A Sleeve Cap July 15, 2011

The top-down set-in sleeve adventure continues!

Thank you to all who sent suggestions — I was having so many light bulb moments it was like standing next to Brangelina in a crowded room!

Here’s my sleeve cap/sleeve so far…

First Impressions: this method uses a sleeve shape construction that matches one that is seen frequently in commercial garments (take a look in your closet). It is taught widely – I took a class at Stitches Midwest a while back (2005 – presented by the wonderful Jean Frost! Catch it if you have a chance…)

With this method, you are making a simple trapezoid, with two static areas: the shoulder top width and the underarm bindoff area.
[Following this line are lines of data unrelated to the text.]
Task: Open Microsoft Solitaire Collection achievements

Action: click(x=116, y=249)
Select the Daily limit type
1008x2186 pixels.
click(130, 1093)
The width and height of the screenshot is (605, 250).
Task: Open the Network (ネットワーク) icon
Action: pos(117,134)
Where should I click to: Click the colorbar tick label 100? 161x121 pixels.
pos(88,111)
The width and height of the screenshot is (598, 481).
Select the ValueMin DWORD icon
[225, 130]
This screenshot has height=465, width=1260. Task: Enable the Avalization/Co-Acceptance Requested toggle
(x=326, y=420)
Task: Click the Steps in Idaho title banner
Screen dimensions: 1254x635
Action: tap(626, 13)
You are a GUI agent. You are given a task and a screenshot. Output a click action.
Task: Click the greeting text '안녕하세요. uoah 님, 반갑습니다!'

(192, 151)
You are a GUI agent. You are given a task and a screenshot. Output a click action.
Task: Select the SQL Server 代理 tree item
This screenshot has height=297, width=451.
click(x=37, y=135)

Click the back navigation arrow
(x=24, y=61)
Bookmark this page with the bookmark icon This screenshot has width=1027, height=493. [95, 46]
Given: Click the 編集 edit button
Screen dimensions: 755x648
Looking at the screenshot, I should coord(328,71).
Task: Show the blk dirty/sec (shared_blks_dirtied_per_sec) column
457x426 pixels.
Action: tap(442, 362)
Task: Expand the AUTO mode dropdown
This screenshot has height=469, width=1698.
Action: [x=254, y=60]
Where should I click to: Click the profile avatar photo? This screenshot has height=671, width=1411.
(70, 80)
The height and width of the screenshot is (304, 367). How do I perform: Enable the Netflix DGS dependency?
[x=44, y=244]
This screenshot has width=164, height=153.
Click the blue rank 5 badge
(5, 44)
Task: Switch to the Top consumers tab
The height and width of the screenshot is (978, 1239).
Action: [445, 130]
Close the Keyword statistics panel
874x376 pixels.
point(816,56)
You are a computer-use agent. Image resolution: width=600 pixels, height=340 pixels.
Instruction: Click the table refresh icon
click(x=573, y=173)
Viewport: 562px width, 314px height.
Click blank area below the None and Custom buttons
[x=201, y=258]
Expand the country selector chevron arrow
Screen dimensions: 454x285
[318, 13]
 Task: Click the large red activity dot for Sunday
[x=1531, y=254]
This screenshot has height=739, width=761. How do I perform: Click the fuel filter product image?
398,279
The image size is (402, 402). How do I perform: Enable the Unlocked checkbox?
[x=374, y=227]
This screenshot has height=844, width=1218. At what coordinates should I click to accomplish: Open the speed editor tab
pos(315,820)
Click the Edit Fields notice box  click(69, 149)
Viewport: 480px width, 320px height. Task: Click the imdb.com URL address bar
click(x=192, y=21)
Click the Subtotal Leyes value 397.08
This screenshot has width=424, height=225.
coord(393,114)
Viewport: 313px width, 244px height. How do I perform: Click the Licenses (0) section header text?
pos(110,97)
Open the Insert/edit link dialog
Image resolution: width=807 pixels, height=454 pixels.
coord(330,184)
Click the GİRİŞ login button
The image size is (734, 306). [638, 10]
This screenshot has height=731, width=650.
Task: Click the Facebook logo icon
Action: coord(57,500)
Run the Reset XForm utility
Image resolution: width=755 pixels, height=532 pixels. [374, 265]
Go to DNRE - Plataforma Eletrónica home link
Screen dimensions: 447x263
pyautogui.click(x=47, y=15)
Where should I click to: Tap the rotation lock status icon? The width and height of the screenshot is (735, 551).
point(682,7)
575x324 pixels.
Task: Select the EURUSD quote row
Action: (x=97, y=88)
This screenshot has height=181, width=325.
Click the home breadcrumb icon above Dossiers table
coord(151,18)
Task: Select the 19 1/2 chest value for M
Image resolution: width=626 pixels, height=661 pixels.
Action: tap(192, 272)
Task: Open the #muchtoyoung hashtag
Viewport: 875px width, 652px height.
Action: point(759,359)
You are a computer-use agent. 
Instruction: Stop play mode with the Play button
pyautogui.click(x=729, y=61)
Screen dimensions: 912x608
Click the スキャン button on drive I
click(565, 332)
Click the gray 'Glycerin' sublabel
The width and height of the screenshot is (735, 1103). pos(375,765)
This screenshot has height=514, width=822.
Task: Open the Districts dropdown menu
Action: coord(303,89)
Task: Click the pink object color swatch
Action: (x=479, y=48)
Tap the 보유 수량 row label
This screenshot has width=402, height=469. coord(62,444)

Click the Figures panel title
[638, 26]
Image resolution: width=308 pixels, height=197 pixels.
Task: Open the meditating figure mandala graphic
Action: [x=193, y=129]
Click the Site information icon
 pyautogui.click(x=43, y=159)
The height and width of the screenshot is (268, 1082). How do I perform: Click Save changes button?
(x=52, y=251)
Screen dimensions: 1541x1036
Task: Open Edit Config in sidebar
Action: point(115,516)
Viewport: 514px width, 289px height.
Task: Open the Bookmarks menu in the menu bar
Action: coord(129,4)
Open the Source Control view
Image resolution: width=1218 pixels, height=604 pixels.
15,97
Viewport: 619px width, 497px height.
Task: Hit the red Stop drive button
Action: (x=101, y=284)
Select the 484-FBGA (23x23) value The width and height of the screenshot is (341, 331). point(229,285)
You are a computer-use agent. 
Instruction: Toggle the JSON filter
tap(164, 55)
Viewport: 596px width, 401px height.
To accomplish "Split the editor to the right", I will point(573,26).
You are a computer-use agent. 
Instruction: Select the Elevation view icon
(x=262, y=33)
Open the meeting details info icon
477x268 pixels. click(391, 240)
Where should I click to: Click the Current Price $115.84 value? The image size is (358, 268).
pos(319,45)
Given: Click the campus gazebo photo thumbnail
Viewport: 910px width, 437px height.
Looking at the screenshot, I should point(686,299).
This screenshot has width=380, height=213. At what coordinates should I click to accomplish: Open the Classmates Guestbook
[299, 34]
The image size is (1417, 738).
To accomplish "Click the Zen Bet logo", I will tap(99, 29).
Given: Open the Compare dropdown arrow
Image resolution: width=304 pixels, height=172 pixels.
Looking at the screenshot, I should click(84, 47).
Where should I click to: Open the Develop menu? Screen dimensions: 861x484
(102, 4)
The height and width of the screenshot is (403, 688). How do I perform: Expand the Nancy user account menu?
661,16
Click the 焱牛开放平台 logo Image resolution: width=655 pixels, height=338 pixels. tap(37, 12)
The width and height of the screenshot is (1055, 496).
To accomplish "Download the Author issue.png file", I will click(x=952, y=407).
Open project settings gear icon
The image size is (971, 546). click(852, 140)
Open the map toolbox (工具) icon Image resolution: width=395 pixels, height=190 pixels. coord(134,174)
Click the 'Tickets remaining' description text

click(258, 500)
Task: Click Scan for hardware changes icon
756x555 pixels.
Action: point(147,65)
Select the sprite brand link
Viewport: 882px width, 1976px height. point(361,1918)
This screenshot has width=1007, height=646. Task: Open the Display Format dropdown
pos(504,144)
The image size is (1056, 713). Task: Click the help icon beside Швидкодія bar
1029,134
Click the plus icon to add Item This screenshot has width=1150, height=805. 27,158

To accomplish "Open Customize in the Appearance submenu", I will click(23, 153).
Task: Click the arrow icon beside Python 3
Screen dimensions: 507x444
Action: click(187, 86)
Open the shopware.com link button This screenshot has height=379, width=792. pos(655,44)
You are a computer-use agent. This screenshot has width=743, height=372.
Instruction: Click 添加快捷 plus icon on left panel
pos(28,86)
There is a lot of theories about what these should measure, but the best thing to do is to look at real world garments in one’s wardrobe and Your Own Body.

Look at the shape of your arms and torso and shoulders. You can estimate what the dimensions of these areas need to be to “cover” those specific areas, which have indiviual characteristics. It’s good to understand that some parts are curvy while others are straight; one needs to remember that you will be asking your knitting to approximate those shapes and planes. If you are like me, you can be caught staring at people’s clothes while you’re waiting in line (always happening here in the City) at the grocery store, riding the bus, walking down the street…

The garments I see on these “spies” are off-the-rack knits, shirts, tees. Anything that has a set-in sleeve is fair game to study – not only how it looks and is shaped, but how it performs.

But back to my new cap: the very first thing I realized when I went to pick up my stitches around the armhole, is that it in itself needs a little handholding. This armhole is slightly too large and if I pick up stitches as instructed by the tomes I’ve studied, my sleeve is going to be tooooo big. Since one of my biggest peeves in design are sleeves that are too big for the room, this won’t do!

And, since this is knit from the top down, starting with a provisional cast-on at the shoulder line, there really isn’t an option to adjust the length. So, the only solution I could come up with was to split the difference in the frequency of the pick-up ratio. Live & learn; fudge and forge ahead. Carry on! ;)

I did follow the normal static areas of top of shoulder and underarm bind-off area as best as I could (as close to a 1-to-1 pick up) so that would be non-puckery.

And I think it’s working! It is pretty smooth, not too tight (which was a big concern with that excess in the armhole length) and I’m rather sussed!

7 Replies to “A Sleeve Cap July 15, 2011”

  1. I would love a better instruction on how to make that beautiful sleeve/cap. I can do it in my sewing of clothes but not in my knitting.

  2. I’m very interested in your progress and thanks for the link below as well- I will be attempting my first top down set-in sleeve on a jacket soon and am SKERT as well to say the least. It isn’t St st either. Yikes.

  3. Heh! I’m finding it’s really straightforward once you just plunge in there and get your feet wet!

    I love to incorporate stitch patterning on the fly — am thinking about teaching a class that would help people “see” the progression a stitch pattern takes so it isn’t so daunting. Everything we do is only a knit or purl stitch; it’s the combo’s that get interesting. Fear not and take it one stitch at a time!